→ TASK BRIEF:
The copy should begin at the line containing "Given: Open the 单位 units dropdown" and end with the last line below, every line exact and no picture included.

→ MATERIAL FOR THIS TASK:
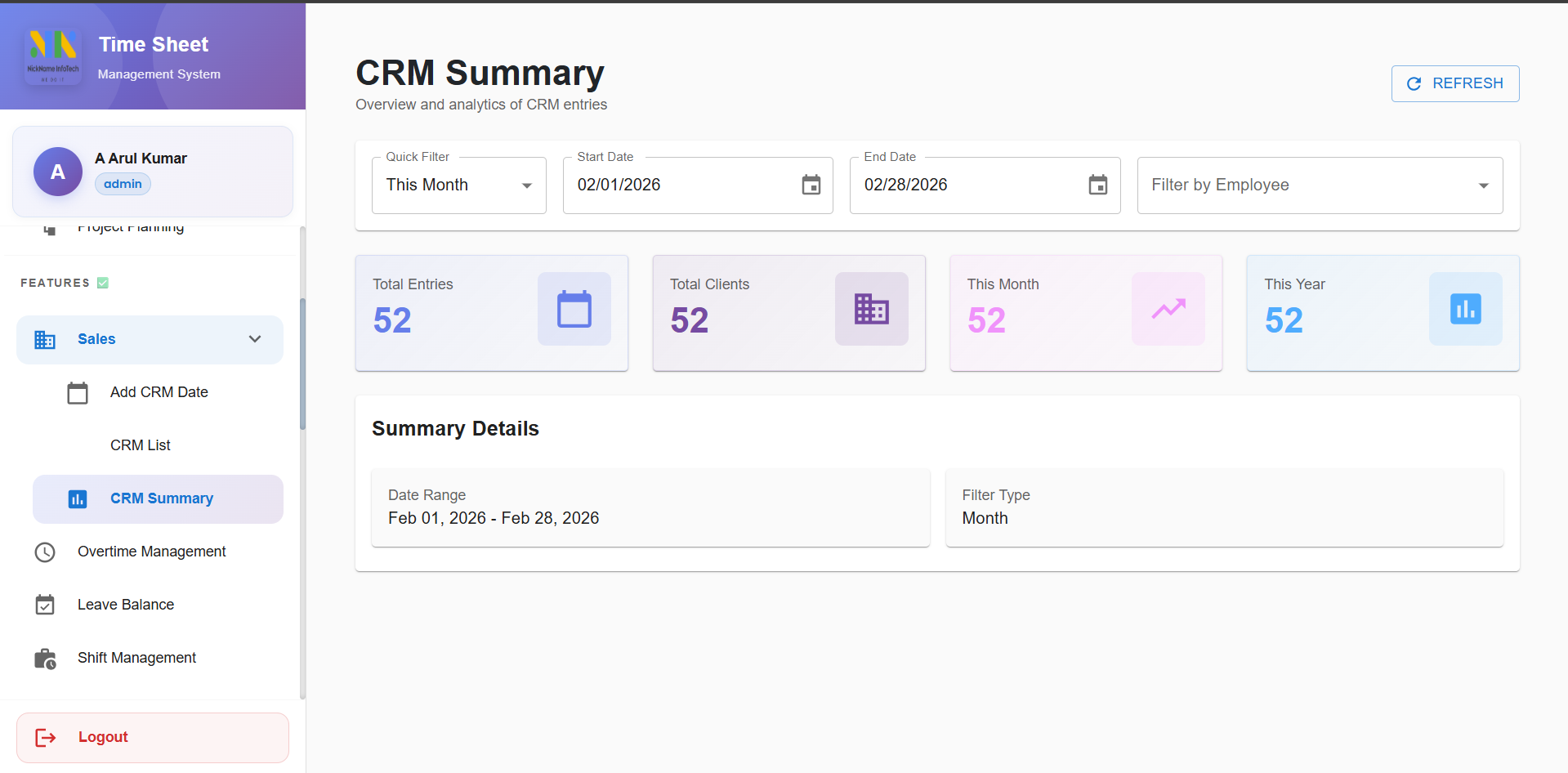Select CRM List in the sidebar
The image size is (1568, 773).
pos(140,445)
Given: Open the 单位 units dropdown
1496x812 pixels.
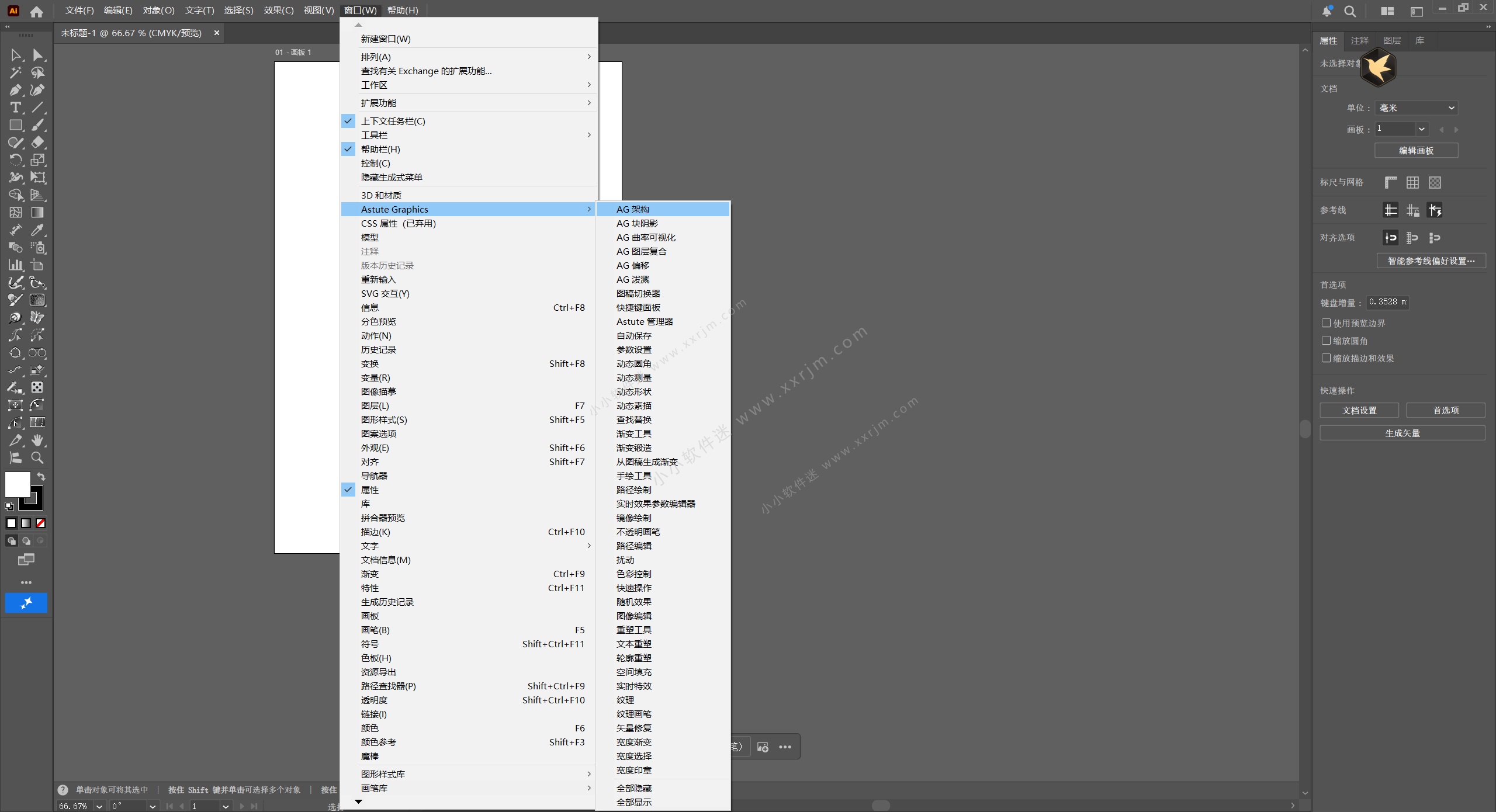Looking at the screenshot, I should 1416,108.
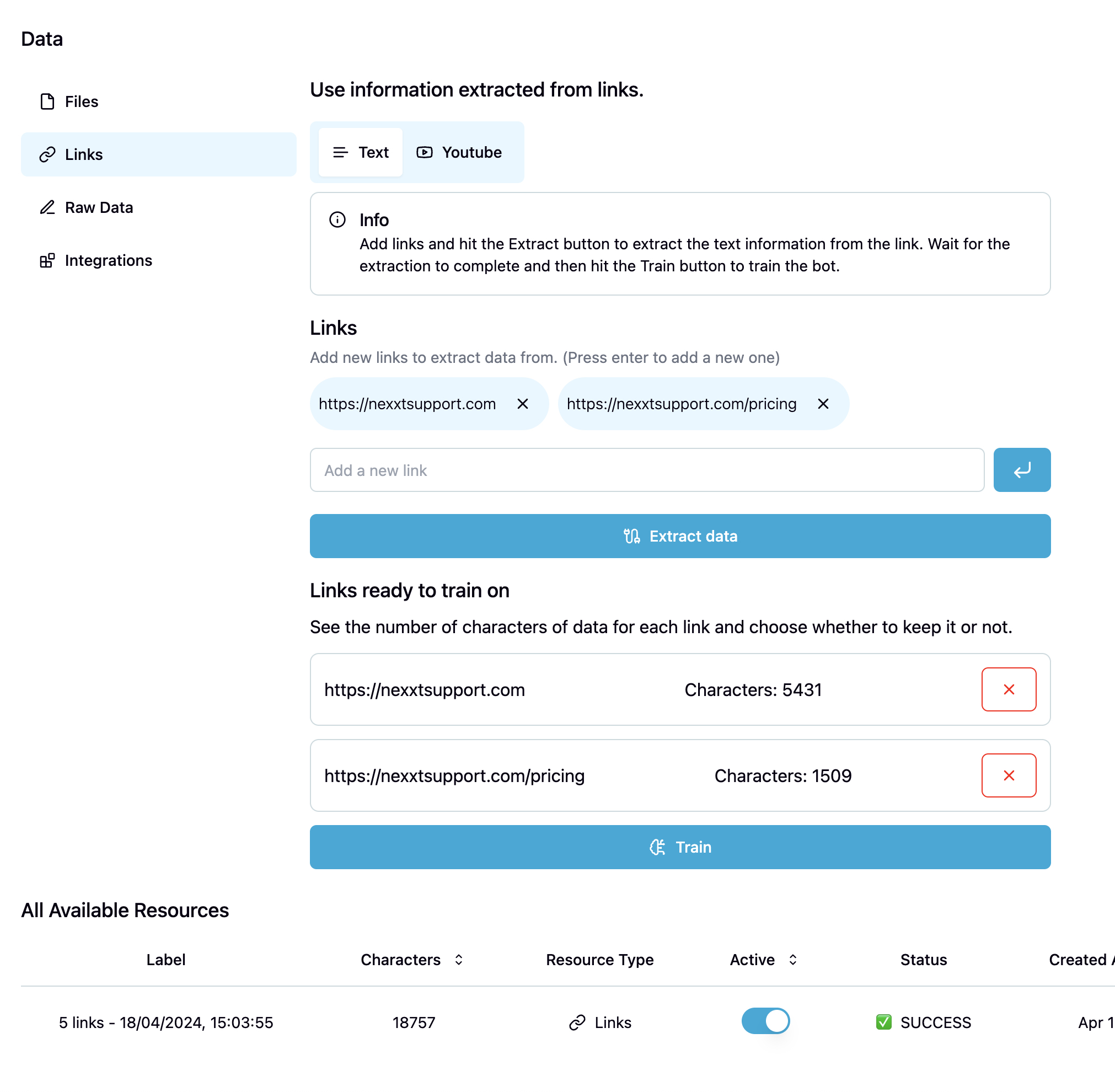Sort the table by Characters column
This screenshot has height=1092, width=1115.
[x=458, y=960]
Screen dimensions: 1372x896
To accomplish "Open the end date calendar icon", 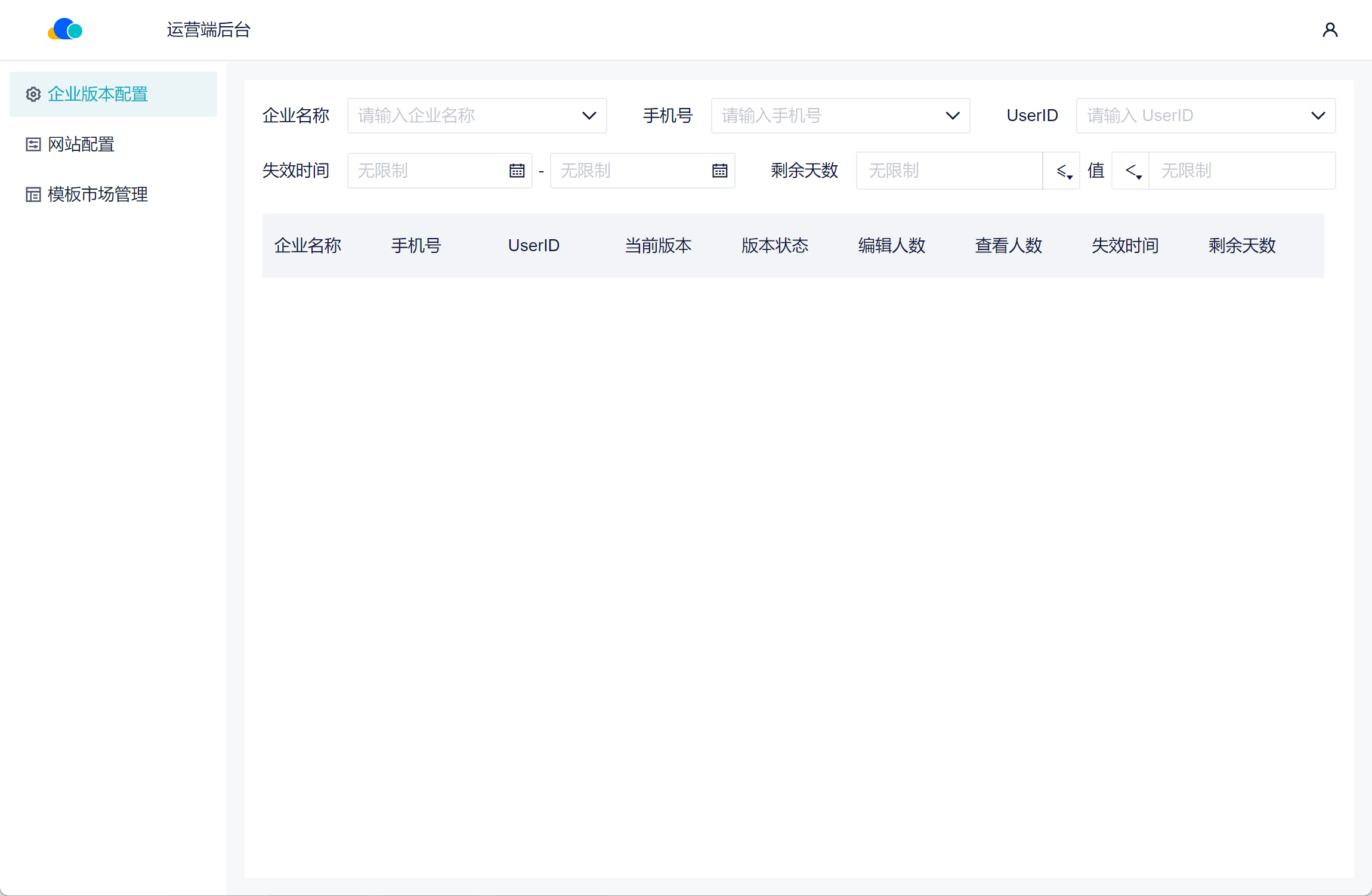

→ WRITTEN RESPONSE:
Given: Open the 单位 units dropdown
1496x812 pixels.
Looking at the screenshot, I should 1416,108.
Sort the table by Characters column
This screenshot has height=1092, width=1115.
[x=458, y=960]
Screen dimensions: 1372x896
To accomplish "Open the end date calendar icon", 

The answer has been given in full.